State of the Mac Pro

My Mac Pro is getting older. It's a 2 x 3 GHz Dual-Core Xeon with 13 GB of RAM. I've got four 1 TB SATA disks inside. It's hooked up to an older 23" Cinema Display and is on its second video card. The top SuperDrive (I have two) sticks sometimes when you eject the tray.

Apple's Mac Pro line has languished for quite some time without an update. 461 days, apparently.

This article at MacNN and this one at TUAW suggest that the Mac Pro line may vanish soon.

I think that'd be a mistake. I also think that the current lineup of Mac Pros is overpriced, particularly when you consider that a base model iMac costs as little as $1199 and includes a display. And Thunderbolt.
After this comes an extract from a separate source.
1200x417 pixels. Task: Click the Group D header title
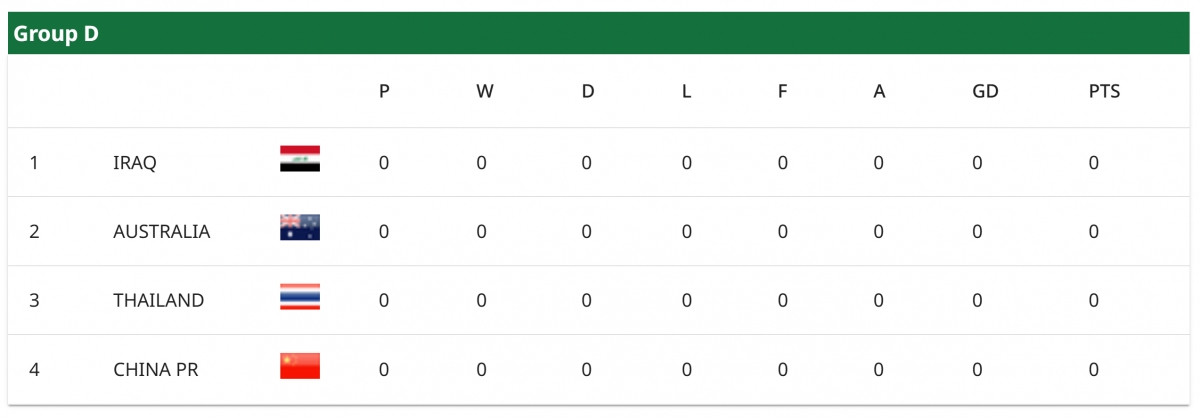56,34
The comments on the linked articles say what I would say, too: the high-end desktop is a niche, but it's an important niche. It's the computer developers and creatives use to make the content that people consume on their iPhones, iPads, and laptops.
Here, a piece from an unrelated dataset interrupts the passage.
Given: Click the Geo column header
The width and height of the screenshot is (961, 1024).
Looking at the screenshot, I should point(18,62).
I've got four hard drives and an attached Drobo. I have a fair amount of content, and I appreciate being able to keep it on drives separate from my main disk.

I'd like my next computer to be a Mac Pro, but it's stupid to buy now and the rumors are either that the Mac Pro line is going away or not getting an update until the first part of 2012. Ouch.

An iMac will be more likely - but that doesn't solve the question of what I'll do with my other drives.

Until then, I wait, fingers crossed, knocking on wood.

One Response to "State of the Mac Pro"

  1. The "what to do about your other hard drives" question is one I've come up gainst recently, and I see two solutions:

    1. Buy a machine that can handle the number of drives, and use NFS/AFP/iSCSI to pretend it's a local drive

    2. Use thunderbolt to connect something like the promise pegasus boxes (there's a 4 and 6-drive version with 1/2TB drives from apple.com)

    I ended up going with #1 - using an HP micro server I was able to build a 12TB zfs raid for about AU$960 (~USD$900 at the time) with 4x3TB drives + 8GB of ram. I'm happy with gigabit for now between it and my Mac mini/iMac/Air (the devices that talk to it directly). It can saturate the gigabit link, so if that becomes an issue a combination of a 10GigE card for the micro server & a thunderbolt 10GigE adapter could get it faster, and still likely cheaper than the pegasus boxes all up. But it is more complicated than just attached drives locally of course.